Zimbabwe’s top opposition leader said yesterday he would soon return to his homeland to take part in a presidential runoff.
Morgan Tsvangirai, addressing reporters in South Africa, said his supporters would feel “betrayed” if he did not face Zimbabwean President Robert Mugabe in the runoff.
“I am ready, the people are ready,” he said.
“I intend to return as shortly as possible and intend to begin a victory tour,” he said.
No exact date for his return was set.
Tsvangirai had said previously he won the first round outright and that official figures showing a second round was necessary were fraudulent.
Opposition officials and independent human-rights activist have accused Mugabe of orchestrating violence against the opposition since the first round on March 29. The violence, and the need to try to rally support, have kept Tsvangirai and other top opposition figures out of Zimbabwe since the first round.
Observers inside and outside Zimbabwe have questioned whether a second round could be free and fair with the opposition unable to campaign freely because of attacks and threats. Mugabe’s ruling ZANU-PF has already launched its runoff campaign.
Tapiwa Mudiwa, a 26-year-old supporter of Tsvangirai’s Movement for Democratic Change (MDC), was skeptical.

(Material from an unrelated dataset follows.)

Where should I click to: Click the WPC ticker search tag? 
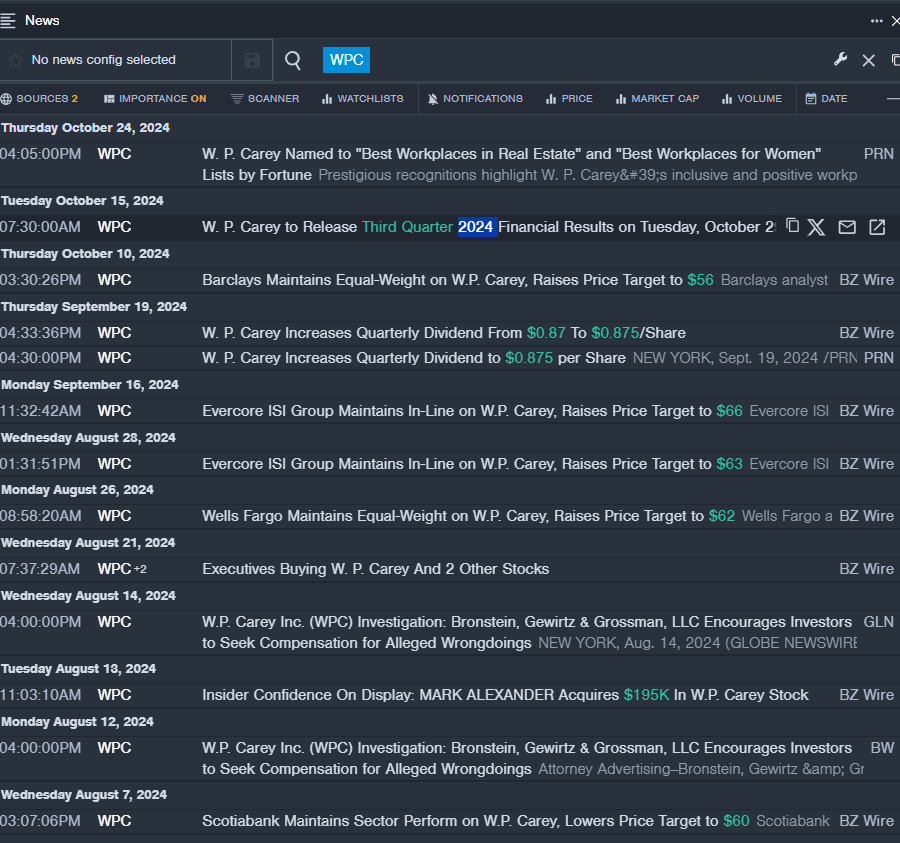point(346,60)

“How are we going to campaign in the runoff as MDC supporters?” Mudiwa said yesterday in Harare, the Zimbabwean capital. “We can’t wear MDC T-shirts. We fear we can’t even go for rallies. Cars are being burned.”

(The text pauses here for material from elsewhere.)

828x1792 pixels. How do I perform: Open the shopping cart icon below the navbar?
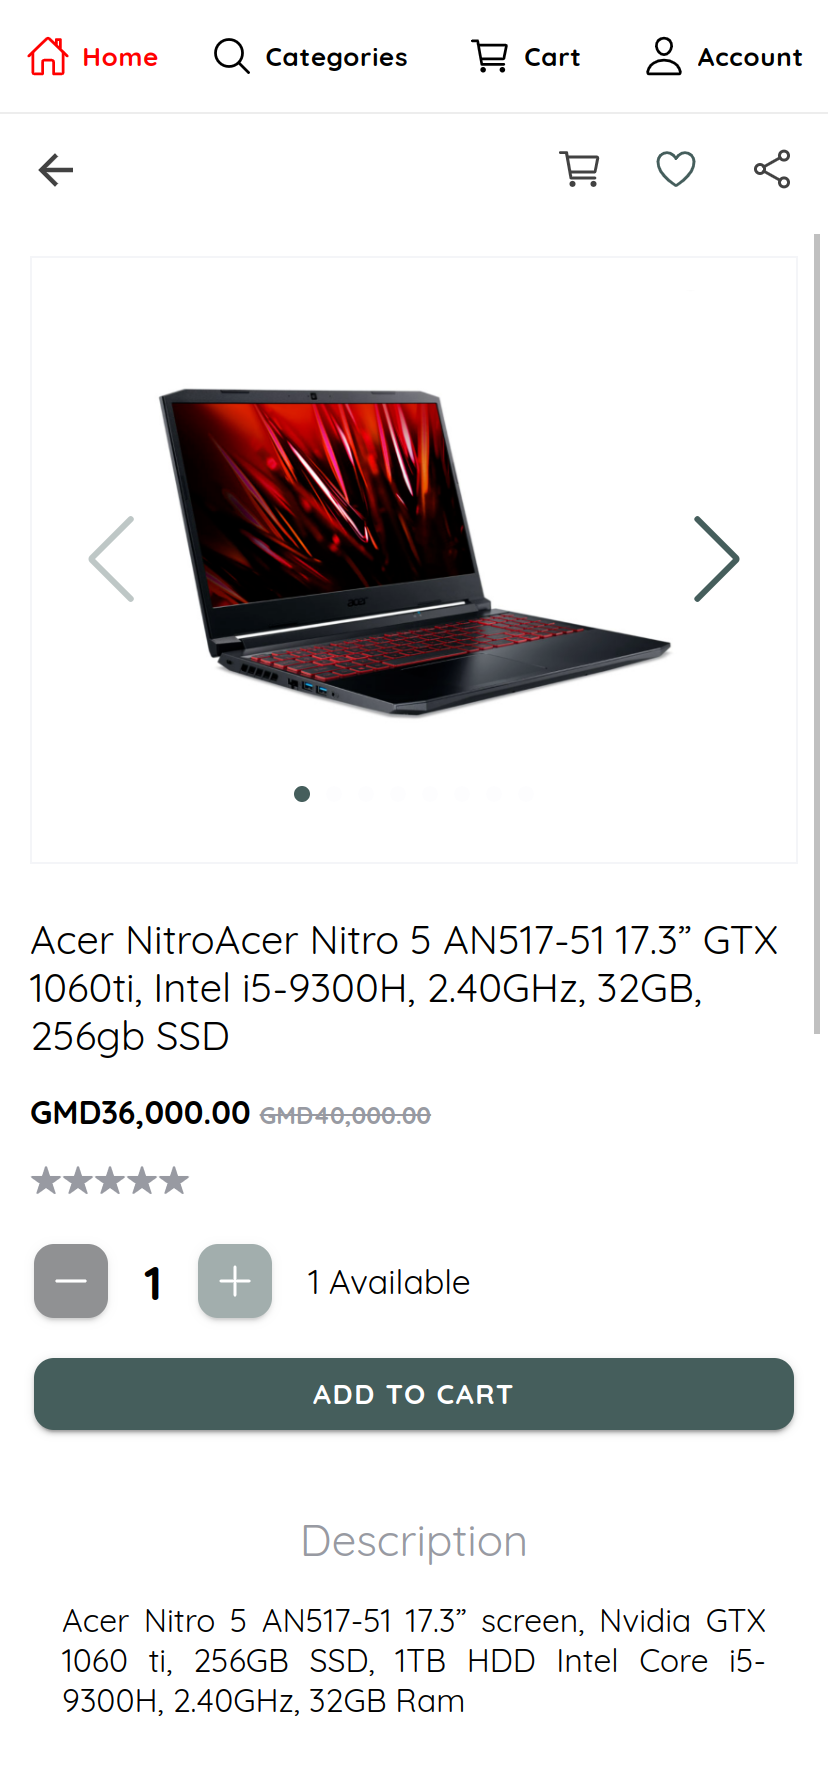click(580, 169)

No runoff date has been set. Tsvangirai said yesterday it should be held within 21 days of the May 2 announcement of presidential results, but Zimbabwean government officials have said the electoral commission has up to a year to hold the vote.
Tsvangirai said the runoff should be held free of violence and monitored by regional peacekeepers, with unfettered access for international observers and journalists, many of whom were barred during the first round. He also said a new electoral commission should be established for the vote. But he said he would run even without what he called “the optimum conditions.”
“We are going to run,” he said at the news conference, which also was attended by other top officials of his party.
He acknowledged some in Zimbabwe may have felt he had abandoned them. There have been persistent rumors he had gone into exile, though he has maintained he was traveling only to rally international support for democracy in Zimbabwe and always planned to return.
Fisher Murambatsvina, a 28-year-old MDC activist, said it was risky for Tsvangirai to return.
Tsvangirai, a former trade union leader, has survived three assassination attempts, including a 1997 attempt by unidentified assailants to throw him from a 10th floor window. Last year, he was hospitalized after a brutal assault by police at a prayer rally, and images seen around the world of his bruised and swollen face have come to symbolize the challenge dissenters face in his homeland.
“They beat him up before and this may happen again, just to break him down,” Murambatsvina said in Harare yesterday. “It’s risky for Morgan Tsvangirai to come back. The army is in charge.
Right now, I don’t think he will be safe if he is coming to start his campaign,” he said.